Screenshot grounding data
* * * *

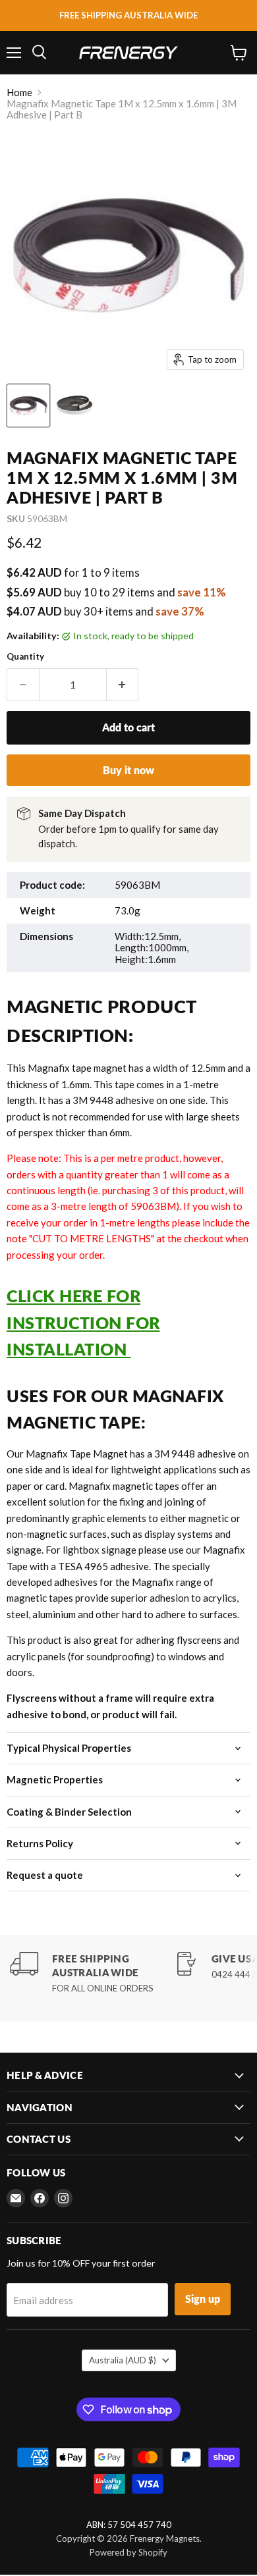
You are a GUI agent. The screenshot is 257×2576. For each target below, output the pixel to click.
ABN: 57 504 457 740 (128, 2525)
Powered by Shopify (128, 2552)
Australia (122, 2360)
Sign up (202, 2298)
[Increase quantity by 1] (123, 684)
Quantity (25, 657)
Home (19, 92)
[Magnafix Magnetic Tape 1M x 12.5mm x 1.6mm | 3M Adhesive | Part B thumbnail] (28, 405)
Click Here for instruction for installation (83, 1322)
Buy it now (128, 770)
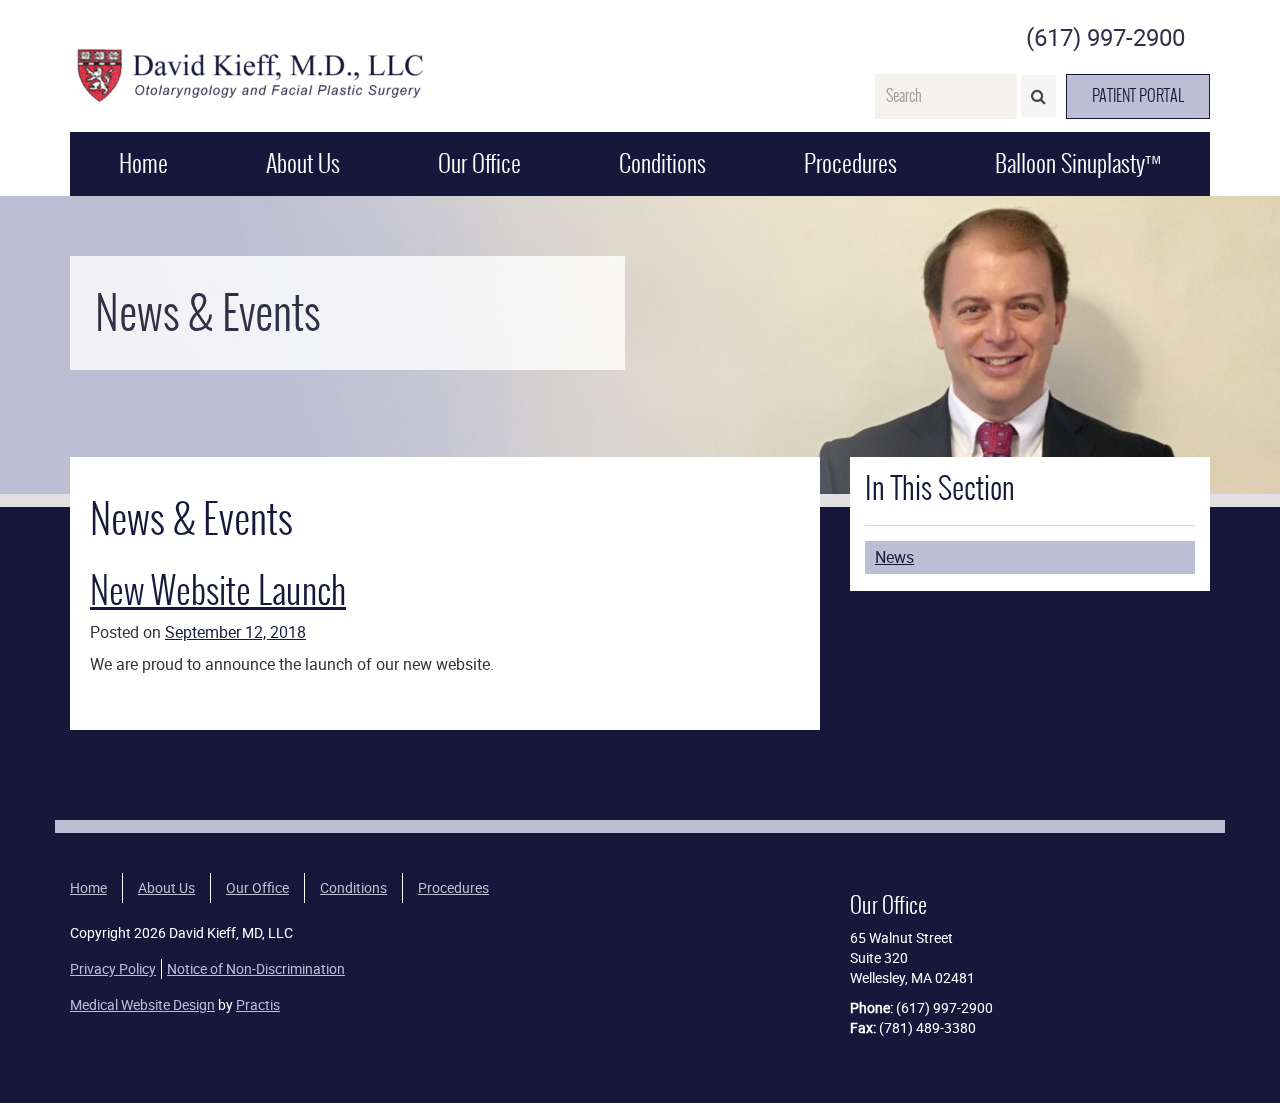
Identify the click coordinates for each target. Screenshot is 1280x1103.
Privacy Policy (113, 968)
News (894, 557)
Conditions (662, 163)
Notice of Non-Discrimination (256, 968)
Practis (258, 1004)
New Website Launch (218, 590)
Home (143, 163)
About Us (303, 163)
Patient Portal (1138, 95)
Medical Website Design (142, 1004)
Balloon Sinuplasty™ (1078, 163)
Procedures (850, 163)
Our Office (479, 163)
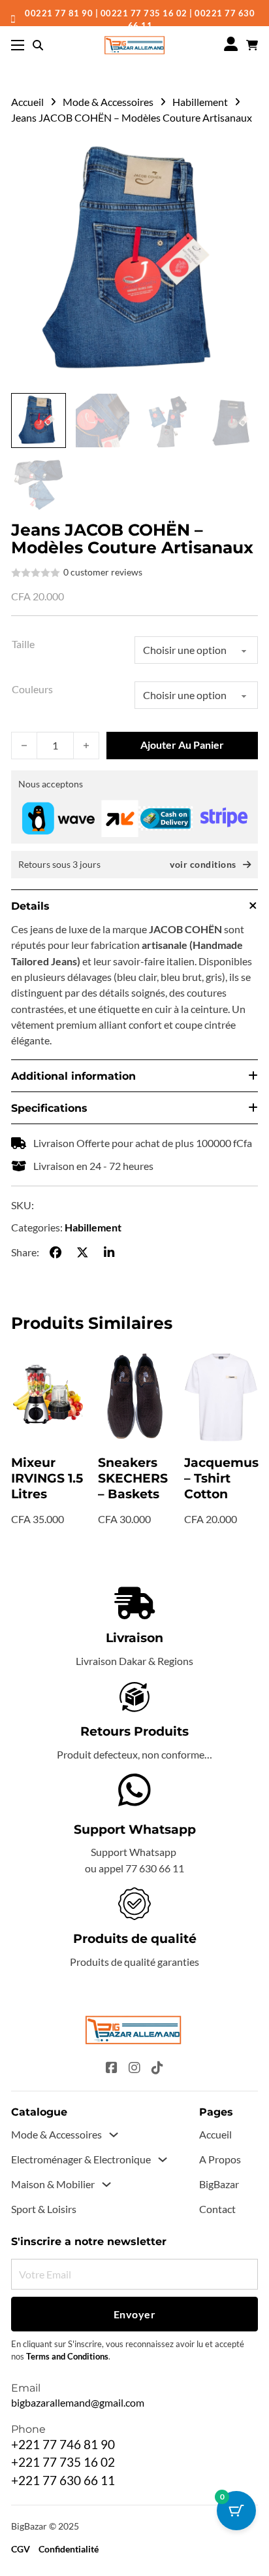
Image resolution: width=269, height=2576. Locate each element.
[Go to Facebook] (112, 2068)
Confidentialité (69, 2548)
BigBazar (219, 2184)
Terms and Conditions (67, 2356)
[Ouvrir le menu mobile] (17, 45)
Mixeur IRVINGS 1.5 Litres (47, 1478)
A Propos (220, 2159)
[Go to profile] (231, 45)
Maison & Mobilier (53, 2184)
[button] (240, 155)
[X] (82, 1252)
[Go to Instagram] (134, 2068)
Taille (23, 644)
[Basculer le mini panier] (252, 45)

* * * *

▸ **WHAT NEEDS TO BE DONE**: Could you return each entry word for word, with the images omitted?

▸ **RESPONSE BELOW**:
You are a GUI agent. The screenshot is 257×2576. For each target below, output the pixel to click.
ABN: 57 504 457 740 (128, 2525)
Powered by Shopify (128, 2552)
Australia (122, 2360)
Sign up (202, 2298)
[Increase quantity by 1] (123, 684)
Quantity (25, 657)
Home (19, 92)
[Magnafix Magnetic Tape 1M x 12.5mm x 1.6mm | 3M Adhesive | Part B thumbnail] (28, 405)
Click Here for instruction for installation (83, 1322)
Buy it now (128, 770)
Identify the click coordinates for each target. Screenshot is 1280x1103.
Privacy Policy (113, 968)
News (894, 557)
Conditions (662, 163)
Notice of Non-Discrimination (256, 968)
Practis (258, 1004)
New Website Launch (218, 590)
Home (143, 163)
About Us (303, 163)
Patient Portal (1138, 95)
Medical Website Design (142, 1004)
Balloon Sinuplasty™ (1078, 163)
Procedures (850, 163)
Our Office (479, 163)
Image resolution: width=269, height=2576. Locate each element.
[Go to Facebook] (112, 2068)
Confidentialité (69, 2548)
BigBazar (219, 2184)
Terms and Conditions (67, 2356)
[Ouvrir le menu mobile] (17, 45)
Mixeur IRVINGS 1.5 Litres (47, 1478)
A Propos (220, 2159)
[Go to profile] (231, 45)
Maison & Mobilier (53, 2184)
[button] (240, 155)
[X] (82, 1252)
[Go to Instagram] (134, 2068)
Taille (23, 644)
[Basculer le mini panier] (252, 45)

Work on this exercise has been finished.